TRIBUNAUX COUTUMIERS AU BURKINA FASO : Rapprocher la Justice sans éloigner les citoyens de leurs droits
Le 22 mai dernier, le Burkina Faso a officiellement installé ses premiers tribunaux coutumiers et traditionnels, en marge de la clôture de la rencontre d’échanges et de formation des acteurs coutumiers, conduite par le ministre de la Justice. Une décision historique qui marque un tournant dans l’administration de la Justice au « pays des Hommes intègres ». Sur le principe, l’initiative mérite d’être saluée. Pour des milliers de Burkinabè vivant à des dizaines de kilomètres des tribunaux modernes, cette réforme pourrait constituer une véritable bouffée d’oxygène. Dans de nombreuses localités rurales, les chefs coutumiers règlent déjà, de manière informelle, des conflits familiaux, fonciers ou communautaires avec une rapidité et une proximité que la Justice classique peine souvent à offrir. L’Etat a donc choisi de reconnaître une réalité sociale qu’il ne pouvait plus ignorer. Ces juridictions coutumières devraient principalement traiter des conflits locaux à travers des procédures souples, privilégiant la médiation et la conciliation. Les audiences pourraient se tenir dans les villages, souvent en langues locales, sous l’autorité de chefs traditionnels, de notables ou de figures coutumières reconnues. Il s’agit d’une justice de proximité, plus accessible, moins coûteuse et potentiellement plus rapide. Mais derrière cette avancée se pose une question pertinente : celle de savoir comment concilier une justice rendue selon les traditions avec les principes fondamentaux de la Justice moderne, notamment l’égalité devant la loi, l’impartialité, le droit à la défense et la protection des femmes, des jeunes ainsi que des personnes vulnérables.

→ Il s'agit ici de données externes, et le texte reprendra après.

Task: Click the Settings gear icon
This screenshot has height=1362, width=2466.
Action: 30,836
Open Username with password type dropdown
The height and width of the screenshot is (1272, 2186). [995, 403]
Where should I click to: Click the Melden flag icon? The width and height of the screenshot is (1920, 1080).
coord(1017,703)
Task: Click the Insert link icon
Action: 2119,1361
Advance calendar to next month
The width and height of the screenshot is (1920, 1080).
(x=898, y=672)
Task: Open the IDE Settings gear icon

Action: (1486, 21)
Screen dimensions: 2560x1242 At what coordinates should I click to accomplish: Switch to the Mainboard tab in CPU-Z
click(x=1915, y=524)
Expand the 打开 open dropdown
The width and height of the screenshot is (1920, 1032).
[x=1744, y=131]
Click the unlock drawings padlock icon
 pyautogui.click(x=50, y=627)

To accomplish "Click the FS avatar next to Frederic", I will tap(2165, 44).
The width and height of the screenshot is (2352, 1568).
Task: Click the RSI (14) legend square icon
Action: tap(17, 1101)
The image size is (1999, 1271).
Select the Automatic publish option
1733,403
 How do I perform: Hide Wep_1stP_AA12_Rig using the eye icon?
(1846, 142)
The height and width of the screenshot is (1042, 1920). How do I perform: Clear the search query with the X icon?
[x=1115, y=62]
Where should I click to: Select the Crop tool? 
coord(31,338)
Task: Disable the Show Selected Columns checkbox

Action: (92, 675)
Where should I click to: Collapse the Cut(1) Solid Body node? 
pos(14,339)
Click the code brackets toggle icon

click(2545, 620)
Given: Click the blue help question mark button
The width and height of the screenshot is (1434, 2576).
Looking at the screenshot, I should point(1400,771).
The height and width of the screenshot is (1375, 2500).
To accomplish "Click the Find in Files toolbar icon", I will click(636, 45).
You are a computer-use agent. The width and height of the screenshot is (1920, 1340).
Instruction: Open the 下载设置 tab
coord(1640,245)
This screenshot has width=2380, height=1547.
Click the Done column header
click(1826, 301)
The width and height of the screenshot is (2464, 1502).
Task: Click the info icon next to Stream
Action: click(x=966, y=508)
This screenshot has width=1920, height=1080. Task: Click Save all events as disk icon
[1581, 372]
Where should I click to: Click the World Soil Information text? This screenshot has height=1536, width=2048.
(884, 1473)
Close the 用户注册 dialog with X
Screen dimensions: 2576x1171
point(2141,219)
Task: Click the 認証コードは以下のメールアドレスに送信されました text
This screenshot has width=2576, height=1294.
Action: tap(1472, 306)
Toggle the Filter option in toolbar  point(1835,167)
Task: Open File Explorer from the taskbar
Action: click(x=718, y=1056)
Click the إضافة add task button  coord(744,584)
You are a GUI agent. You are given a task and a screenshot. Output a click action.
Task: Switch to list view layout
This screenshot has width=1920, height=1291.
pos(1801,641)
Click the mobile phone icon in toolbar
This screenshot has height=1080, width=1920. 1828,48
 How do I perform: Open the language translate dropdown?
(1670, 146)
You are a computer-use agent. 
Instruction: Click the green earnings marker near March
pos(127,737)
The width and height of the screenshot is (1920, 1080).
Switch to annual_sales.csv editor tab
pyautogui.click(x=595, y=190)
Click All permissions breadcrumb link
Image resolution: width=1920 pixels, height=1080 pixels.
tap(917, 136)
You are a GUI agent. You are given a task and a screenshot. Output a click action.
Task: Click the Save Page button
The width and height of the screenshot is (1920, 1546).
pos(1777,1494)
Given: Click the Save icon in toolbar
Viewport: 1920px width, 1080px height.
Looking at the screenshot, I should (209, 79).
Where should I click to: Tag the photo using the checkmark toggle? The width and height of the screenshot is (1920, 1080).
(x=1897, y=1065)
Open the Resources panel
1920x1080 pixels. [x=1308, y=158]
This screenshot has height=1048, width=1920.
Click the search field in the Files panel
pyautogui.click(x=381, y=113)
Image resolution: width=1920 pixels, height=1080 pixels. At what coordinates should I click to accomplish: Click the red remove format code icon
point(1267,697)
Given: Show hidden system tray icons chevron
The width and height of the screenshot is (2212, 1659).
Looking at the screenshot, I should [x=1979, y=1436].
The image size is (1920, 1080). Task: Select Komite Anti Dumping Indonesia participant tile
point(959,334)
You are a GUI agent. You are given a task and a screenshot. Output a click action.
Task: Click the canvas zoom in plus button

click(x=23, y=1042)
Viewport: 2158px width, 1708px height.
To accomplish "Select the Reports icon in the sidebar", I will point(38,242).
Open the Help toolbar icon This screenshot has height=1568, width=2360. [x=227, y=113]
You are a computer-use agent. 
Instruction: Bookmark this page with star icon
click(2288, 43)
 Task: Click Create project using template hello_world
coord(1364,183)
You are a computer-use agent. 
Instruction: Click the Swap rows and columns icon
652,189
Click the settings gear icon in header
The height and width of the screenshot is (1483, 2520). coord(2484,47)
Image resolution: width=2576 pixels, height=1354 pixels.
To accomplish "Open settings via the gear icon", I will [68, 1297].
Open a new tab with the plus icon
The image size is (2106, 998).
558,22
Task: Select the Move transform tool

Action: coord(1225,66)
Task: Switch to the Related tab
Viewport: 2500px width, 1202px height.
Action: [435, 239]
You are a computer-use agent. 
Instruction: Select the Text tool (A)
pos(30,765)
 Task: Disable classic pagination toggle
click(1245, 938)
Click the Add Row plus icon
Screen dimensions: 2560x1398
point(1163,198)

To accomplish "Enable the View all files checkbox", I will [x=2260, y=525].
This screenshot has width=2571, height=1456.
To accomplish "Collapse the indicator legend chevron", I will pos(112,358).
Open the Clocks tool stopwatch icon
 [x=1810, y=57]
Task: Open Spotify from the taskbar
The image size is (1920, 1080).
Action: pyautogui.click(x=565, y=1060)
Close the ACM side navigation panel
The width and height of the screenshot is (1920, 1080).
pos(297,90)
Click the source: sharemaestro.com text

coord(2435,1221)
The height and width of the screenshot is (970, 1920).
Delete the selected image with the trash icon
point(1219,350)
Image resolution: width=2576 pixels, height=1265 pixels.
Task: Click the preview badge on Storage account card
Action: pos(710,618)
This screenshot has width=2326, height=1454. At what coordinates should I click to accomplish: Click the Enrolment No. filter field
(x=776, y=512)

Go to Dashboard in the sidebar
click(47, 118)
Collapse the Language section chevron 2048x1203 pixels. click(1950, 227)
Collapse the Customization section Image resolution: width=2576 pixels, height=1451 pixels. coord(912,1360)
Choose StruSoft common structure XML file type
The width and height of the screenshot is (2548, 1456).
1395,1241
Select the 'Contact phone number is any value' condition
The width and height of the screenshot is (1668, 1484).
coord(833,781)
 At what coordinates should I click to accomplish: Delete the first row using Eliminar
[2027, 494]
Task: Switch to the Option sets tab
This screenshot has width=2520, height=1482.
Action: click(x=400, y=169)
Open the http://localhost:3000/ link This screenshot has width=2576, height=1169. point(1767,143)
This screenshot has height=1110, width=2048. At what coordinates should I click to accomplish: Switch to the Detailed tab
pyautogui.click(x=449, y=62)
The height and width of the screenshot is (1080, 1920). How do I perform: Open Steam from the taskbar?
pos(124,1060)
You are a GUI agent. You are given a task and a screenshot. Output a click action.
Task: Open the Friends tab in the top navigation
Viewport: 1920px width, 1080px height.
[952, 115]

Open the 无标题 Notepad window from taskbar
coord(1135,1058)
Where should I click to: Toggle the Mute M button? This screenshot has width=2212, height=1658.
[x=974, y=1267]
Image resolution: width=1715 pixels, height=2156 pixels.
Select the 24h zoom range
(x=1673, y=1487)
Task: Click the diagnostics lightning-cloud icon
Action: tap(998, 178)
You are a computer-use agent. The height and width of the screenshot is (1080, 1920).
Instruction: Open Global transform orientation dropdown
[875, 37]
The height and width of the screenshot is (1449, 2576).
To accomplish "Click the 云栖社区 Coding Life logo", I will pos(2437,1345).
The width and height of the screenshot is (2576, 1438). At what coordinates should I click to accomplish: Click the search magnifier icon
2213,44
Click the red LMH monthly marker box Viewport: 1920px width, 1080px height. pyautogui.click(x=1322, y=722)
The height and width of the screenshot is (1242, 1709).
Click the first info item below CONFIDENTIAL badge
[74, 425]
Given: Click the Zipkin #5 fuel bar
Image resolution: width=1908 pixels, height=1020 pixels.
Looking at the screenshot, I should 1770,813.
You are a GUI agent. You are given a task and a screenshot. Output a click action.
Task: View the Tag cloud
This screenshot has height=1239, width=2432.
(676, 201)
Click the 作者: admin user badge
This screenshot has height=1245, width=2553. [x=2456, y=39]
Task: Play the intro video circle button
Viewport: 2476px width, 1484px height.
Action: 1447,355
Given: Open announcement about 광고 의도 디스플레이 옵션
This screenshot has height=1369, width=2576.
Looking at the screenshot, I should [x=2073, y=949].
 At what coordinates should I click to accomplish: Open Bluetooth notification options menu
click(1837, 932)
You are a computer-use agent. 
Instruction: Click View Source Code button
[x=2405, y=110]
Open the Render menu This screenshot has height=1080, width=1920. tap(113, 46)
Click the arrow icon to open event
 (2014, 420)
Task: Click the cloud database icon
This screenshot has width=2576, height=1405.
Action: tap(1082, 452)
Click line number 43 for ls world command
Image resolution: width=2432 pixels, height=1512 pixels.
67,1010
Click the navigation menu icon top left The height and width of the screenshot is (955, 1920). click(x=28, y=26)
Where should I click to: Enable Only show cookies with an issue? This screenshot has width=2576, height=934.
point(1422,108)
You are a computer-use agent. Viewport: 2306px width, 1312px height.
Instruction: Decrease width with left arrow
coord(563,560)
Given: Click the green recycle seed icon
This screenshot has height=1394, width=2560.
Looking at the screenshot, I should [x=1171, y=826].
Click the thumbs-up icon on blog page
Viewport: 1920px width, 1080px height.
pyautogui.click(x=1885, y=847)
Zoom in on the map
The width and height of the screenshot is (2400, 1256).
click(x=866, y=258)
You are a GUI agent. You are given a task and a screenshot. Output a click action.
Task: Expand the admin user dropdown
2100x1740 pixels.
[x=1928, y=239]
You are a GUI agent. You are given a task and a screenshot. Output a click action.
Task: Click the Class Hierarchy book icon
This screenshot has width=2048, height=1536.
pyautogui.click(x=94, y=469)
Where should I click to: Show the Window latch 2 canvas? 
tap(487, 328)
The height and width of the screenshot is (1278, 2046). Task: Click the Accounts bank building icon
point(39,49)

Les décisions de ces juridictions ne seraient pas contestables devant les tribunaux classiques
La préoccupation est d’autant plus légitime que l’expérience, au Burkina Faso comme ailleurs en Afrique, montre que, si les juridictions coutumières peuvent contribuer à désengorger les tribunaux classiques et à régler rapidement certains conflits du quotidien, elles peuvent aussi entrer en contradiction ou même en collision avec les exigences de l’Etat de droit lorsqu’elles échappent au contrôle des autorités publiques. Les autorités semblent avoir pris la mesure de cet enjeu en rappelant que les décisions de ces tribunaux devront respecter les lois nationales et la Constitution, ces juridictions ayant vocation à compléter la Justice classique et non à s’y substituer. Et pour éviter l’émergence d’une justice parallèle porteuse d’arbitraire et de tensions sociales, l’Etat burkinabè a clairement défini les compétences de ces tribunaux à travers la loi dite « Faso Bu Kaooré » et organise depuis plusieurs mois, des rencontres d’échanges et de formation, au terme desquelles des instances pilotes ont été installées la semaine dernière. Pour ce qui est des voies de recours contre les décisions rendues en première instance par ces tribunaux coutumiers, il semble que des mécanismes internes au système coutumier lui-même existent à cet effet. Toutefois, les décisions de ces juridictions ne seraient pas contestables devant les tribunaux classiques ; ce qui soulève de sérieuses préoccupations en matière de protection des droits fondamentaux des justiciables. Si cela est avéré, le gouvernement pourrait rapidement revoir l’articulation entre ces juridictions et la Justice moderne afin de prévenir les abus et éviter toute forme d’arbitraire. Cette vigilance apparaît d’autant plus nécessaire que nombre de juges coutumiers ne sont pas des juristes professionnels et leurs décisions peuvent parfois être influencées par leur poids social ou par l’autorité traditionnelle qu’ils incarnent.